Government numbers also indicate that less than 10th of the cases brought by Dalits in the year 2016 were proved false, which Dalit activists have pointed out to the top court.
A 2017 report, 'Constitutional and Legal Challenges Faced by Religious Minorities in India' sponsored by the U.S. Commission on International Religious Freedom (USCIRF), stated there has been a sharp uptick in crimes against minorities.
Indian author and human rights organizer Harsh Mander told IndiaSpend: "These are just the tip of the iceberg, what we have encountered on the ground are a much larger number of cases–many reported in the local papers–many not reported at all. But no doubt there has been an extraordinary rise in the number hate crimes across the country in recent years."

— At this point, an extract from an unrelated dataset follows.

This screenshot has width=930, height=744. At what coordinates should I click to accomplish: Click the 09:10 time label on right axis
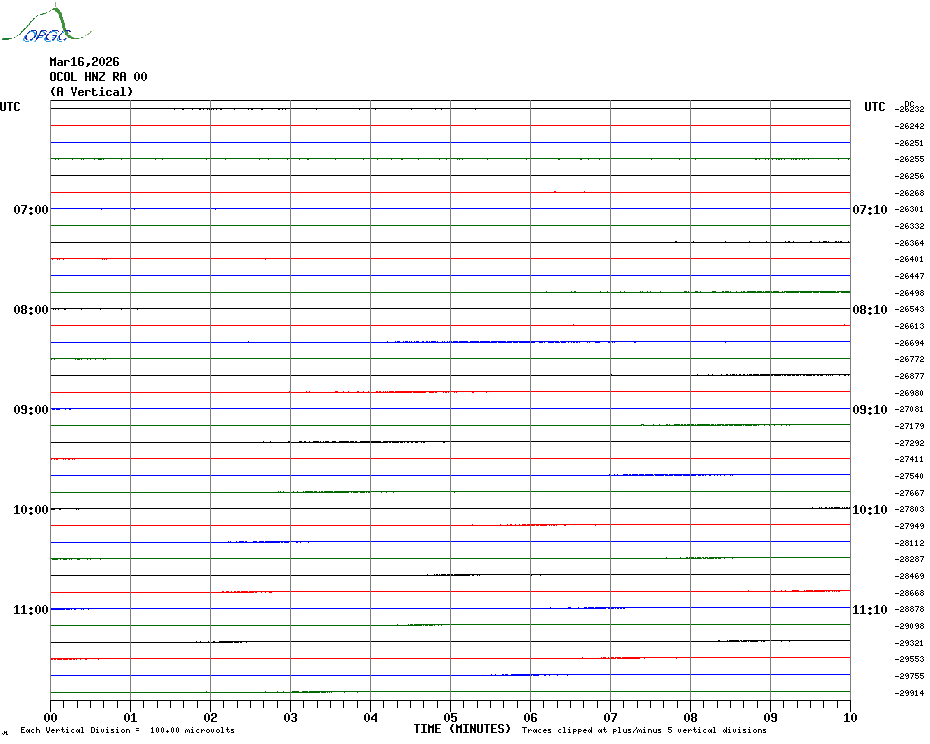(x=869, y=410)
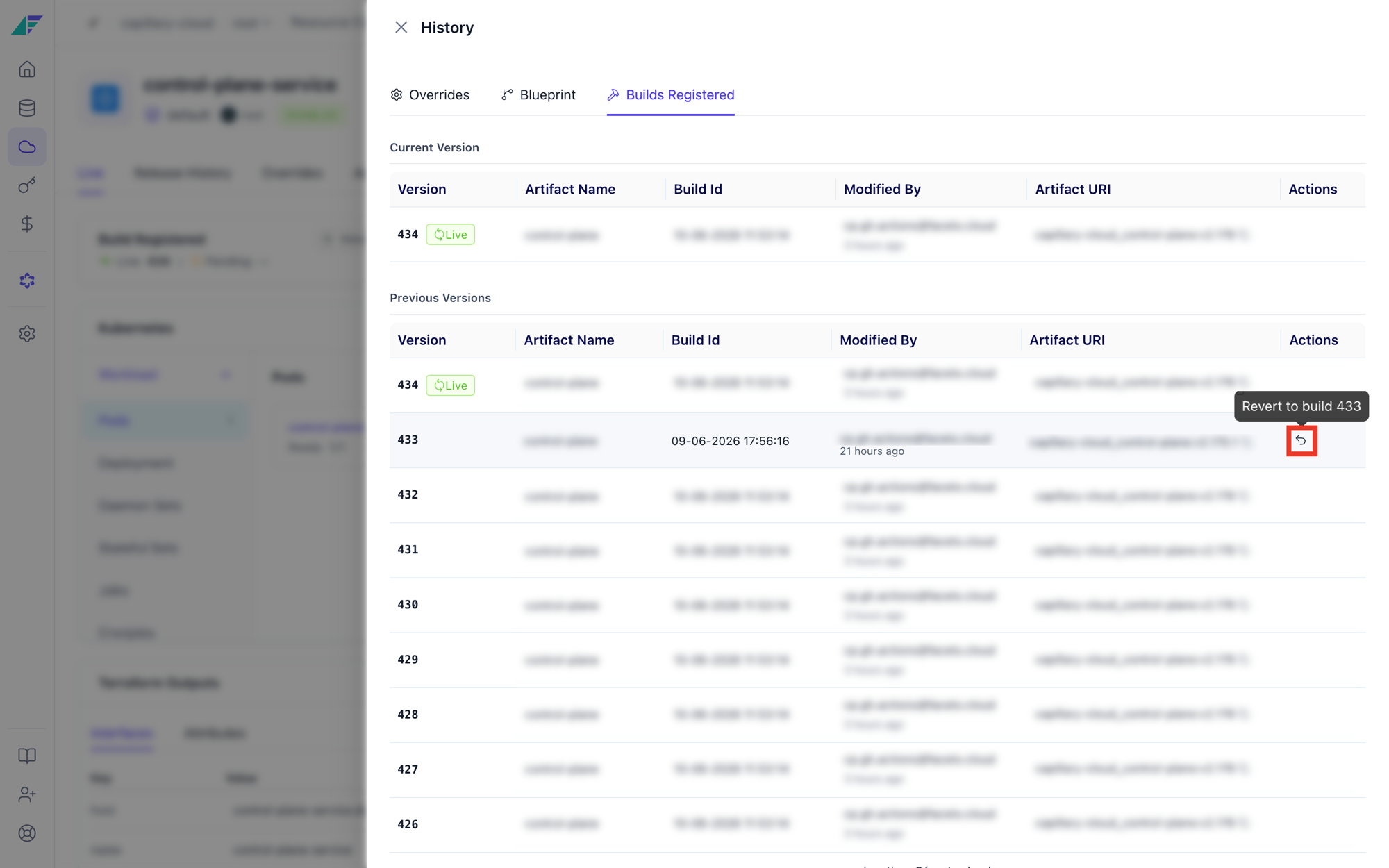Click the Live badge in current version
Image resolution: width=1389 pixels, height=868 pixels.
[450, 235]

On Saturday, news of a young 'Dalit' youth being killed by upper caste men in the north-west state of Gujarat for owning a horse was revealed. "My son's love for horses led to his murder," the father told the AFP.
"About a week ago, when I was riding the horse with my son, one of the persons from the upper caste Kshatriya (warrior) community warned us not to ride the horse in the village. He said that people of Dalit community cannot ride horses, only Kshatriyas can ride horses. He also threatened to kill us if we did not sell the horse," the complaint read, according to the AFP.